Copy each line from the records below in which the word "tool" is found.

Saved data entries
——

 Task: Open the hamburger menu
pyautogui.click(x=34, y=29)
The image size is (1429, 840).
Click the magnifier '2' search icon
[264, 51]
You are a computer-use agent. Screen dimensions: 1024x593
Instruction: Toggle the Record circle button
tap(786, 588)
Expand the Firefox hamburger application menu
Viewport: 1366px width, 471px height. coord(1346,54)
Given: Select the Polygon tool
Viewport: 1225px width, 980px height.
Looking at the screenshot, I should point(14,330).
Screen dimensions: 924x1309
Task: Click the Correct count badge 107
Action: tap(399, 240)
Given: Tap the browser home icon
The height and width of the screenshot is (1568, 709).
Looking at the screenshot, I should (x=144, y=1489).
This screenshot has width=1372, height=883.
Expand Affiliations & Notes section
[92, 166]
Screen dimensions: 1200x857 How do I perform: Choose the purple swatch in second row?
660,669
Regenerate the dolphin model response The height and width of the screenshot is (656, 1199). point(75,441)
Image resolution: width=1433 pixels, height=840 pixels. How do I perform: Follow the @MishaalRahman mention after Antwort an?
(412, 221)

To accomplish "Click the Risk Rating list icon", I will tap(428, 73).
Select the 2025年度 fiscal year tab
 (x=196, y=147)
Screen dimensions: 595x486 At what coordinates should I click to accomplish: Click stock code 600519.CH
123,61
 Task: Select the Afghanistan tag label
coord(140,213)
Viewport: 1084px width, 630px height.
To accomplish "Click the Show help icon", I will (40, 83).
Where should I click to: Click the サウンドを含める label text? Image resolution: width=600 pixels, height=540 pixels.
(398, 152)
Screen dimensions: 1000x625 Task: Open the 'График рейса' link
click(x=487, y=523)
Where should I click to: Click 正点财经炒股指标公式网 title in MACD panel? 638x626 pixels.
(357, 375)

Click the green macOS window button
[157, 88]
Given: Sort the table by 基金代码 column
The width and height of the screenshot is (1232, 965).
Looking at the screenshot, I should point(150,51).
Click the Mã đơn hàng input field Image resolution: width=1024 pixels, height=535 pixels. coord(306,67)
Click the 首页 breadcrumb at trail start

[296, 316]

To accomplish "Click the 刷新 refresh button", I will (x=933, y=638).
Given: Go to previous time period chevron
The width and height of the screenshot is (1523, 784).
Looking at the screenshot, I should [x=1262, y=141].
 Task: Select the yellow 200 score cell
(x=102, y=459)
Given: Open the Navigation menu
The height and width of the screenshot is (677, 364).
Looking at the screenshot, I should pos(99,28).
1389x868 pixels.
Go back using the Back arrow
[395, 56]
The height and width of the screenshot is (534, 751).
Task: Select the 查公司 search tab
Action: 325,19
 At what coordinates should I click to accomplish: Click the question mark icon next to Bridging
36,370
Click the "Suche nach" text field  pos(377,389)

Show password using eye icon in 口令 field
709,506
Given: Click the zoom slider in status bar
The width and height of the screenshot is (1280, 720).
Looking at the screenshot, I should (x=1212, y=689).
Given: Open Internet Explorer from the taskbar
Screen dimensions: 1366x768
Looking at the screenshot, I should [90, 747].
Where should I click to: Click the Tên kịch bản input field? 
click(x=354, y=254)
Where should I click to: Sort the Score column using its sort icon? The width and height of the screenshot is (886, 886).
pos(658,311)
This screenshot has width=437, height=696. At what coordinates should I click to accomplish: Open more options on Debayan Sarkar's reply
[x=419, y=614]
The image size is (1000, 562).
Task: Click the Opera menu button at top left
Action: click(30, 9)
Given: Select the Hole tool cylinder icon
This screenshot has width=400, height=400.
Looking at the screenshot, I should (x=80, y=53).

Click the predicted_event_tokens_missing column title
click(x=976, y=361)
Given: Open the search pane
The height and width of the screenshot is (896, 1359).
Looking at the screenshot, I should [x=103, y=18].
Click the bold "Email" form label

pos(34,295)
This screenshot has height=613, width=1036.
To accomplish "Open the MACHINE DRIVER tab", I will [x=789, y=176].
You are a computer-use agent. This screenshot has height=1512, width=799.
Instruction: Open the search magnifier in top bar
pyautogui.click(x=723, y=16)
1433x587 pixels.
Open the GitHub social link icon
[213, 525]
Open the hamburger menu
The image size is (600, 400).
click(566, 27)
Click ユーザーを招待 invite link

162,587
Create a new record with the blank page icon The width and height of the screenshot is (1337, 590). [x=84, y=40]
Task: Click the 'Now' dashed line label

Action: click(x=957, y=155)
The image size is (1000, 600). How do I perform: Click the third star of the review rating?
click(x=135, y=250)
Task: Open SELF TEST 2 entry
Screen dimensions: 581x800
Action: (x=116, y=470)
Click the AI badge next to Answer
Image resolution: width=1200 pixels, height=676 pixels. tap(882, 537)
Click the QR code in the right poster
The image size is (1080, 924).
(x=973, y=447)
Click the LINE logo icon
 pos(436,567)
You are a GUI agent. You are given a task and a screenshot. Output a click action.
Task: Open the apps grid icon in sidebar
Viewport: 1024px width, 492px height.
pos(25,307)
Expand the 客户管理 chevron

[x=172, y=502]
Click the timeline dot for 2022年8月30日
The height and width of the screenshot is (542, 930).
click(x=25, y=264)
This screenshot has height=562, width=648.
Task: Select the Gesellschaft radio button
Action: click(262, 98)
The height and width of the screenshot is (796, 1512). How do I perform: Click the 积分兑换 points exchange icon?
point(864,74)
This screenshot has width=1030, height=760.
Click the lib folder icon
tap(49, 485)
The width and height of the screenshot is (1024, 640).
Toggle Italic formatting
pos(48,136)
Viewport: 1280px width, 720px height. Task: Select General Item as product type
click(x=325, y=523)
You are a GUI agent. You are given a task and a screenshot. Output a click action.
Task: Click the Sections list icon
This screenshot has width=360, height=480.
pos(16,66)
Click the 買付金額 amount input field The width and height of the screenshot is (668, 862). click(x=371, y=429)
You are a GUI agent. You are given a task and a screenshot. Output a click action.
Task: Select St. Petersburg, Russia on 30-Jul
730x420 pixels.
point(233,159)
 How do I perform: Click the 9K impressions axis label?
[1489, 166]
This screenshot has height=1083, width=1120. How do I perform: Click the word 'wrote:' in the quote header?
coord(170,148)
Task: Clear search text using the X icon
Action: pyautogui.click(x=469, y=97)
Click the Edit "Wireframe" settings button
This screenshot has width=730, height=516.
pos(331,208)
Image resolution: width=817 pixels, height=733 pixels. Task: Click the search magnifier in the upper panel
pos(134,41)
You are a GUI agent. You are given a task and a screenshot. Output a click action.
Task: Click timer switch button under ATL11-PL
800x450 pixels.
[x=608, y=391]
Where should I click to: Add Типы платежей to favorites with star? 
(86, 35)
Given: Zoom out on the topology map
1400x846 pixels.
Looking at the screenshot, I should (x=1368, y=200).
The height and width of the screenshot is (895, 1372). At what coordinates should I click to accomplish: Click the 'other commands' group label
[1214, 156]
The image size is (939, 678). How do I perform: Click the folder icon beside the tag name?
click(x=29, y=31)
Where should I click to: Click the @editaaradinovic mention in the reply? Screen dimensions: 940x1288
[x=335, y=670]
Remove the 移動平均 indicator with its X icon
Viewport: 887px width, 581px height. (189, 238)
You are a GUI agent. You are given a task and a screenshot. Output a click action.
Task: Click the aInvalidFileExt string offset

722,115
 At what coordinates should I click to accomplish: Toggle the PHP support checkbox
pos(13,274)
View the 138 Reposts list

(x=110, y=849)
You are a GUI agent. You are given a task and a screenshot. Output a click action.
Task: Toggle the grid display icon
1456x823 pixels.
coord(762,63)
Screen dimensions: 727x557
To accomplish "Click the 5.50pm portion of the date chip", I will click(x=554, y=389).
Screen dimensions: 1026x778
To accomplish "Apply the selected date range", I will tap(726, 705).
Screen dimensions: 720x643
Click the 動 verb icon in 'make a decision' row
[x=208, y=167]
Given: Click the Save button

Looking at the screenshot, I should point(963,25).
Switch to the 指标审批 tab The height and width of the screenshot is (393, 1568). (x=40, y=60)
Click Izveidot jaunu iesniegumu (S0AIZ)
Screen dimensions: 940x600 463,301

——

• **Result of the exercise**:
Given: Select the Polygon tool
Given: Select the Hole tool cylinder icon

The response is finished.